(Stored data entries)
################

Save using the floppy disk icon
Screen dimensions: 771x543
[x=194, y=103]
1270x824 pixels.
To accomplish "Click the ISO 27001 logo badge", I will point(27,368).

################

Task objective: Each of the records is to be repeated word for word.

Solution:
Save using the floppy disk icon
Screen dimensions: 771x543
[x=194, y=103]
1270x824 pixels.
To accomplish "Click the ISO 27001 logo badge", I will point(27,368).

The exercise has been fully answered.